Everybody remembers the Chinese Boxer Rebellion of 1899, right? Yeah, me neither—so it seems an odd choice for not one, but two intertwining graphic novels. Leave it to the innovative Gene Luen Yang to prove us wrong. While easily read and digested separately, Boxers and Saints are definitely meant to be read as a pair, like two sides of the same coin.
Boxers tells the story of the peasant Lee “Little” Bao, whose path to rebellion is set as a young boy, as he observes a Catholic Missionary Priest destroy his village’s idol. As Bao grows up, he witnesses the villagers’ protests against the growing foreign influence rebuffed by their imperial leaders, often leading to beatings and military crackdowns. Simultaneously, Bao trains in the art of kung fu; first with his idol, Red Lantern Chu, and later with Big Belly, the hermit on the mountain. As Bao returns to the village from training one day, he sees imperial soldiers mistreating his friends. Bao defeats the soldiers, showing his friends that they are not powerless, and his small band of companions becomes the nucleus for the Big Sword Society. As they travel through the land righting injustices committed by foreigners, they gather other like-minded young men and women. Eventually, they become an army of peasants, attracting the notice of the Imperial Army and their foreign advisors, which ultimately leads to tragedy.

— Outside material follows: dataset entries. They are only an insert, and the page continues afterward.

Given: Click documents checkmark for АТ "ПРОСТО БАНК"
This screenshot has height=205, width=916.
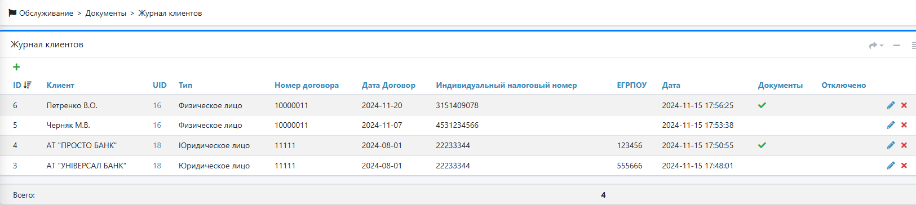Looking at the screenshot, I should [762, 145].
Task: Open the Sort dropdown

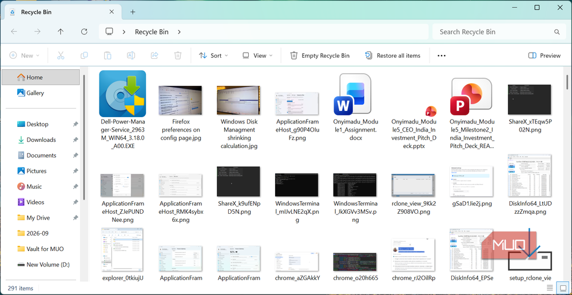Action: tap(213, 55)
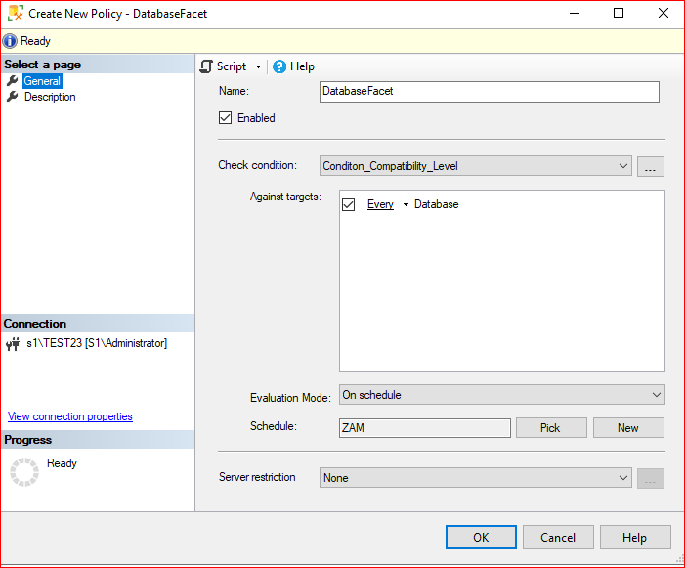This screenshot has width=685, height=568.
Task: Open the Every target filter dropdown
Action: tap(406, 204)
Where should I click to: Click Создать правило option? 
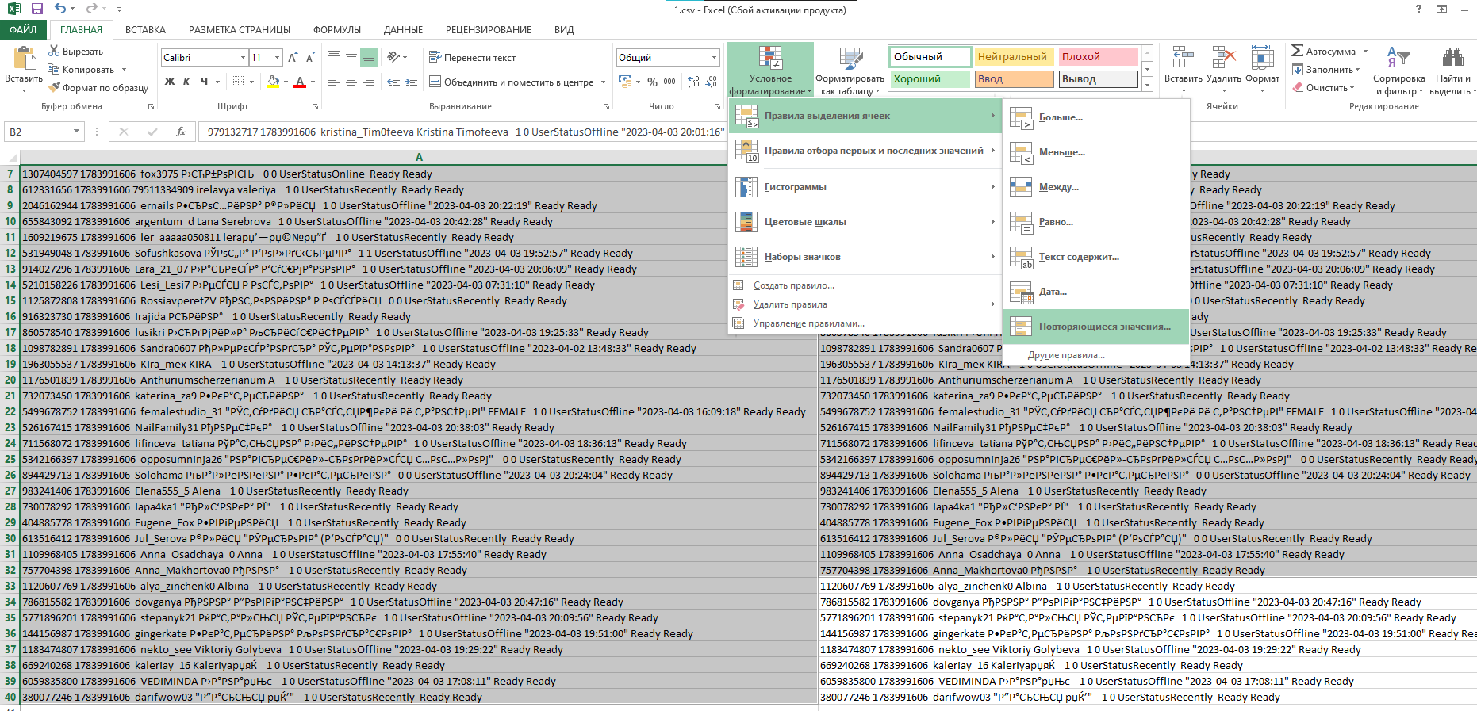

Conversely, Saints tells the story of the Boxer Rebellion from a Chinese-Christian perspective. This time, the point of view character is Four-Girl, who later takes the Christian name, Vibiana. Ostracized by her own family, she is called a “devil child” from an early age. As a result, when she sees foreign “devils,” she assumes her place is with them. Vibiana absorbs their Christian teachings without completely understanding them, filtered as they are through the perceptions of her own culture. Yet, even as a Christian, she never finds acceptance; she often mistrusts the motivations of others and chooses to remain ever on the outside, undeserving of happiness. Her own tragedy begins as she is trapped by the rebellion started by Little Bao and his allies, who are fighting to free China from the very devils she has embraced.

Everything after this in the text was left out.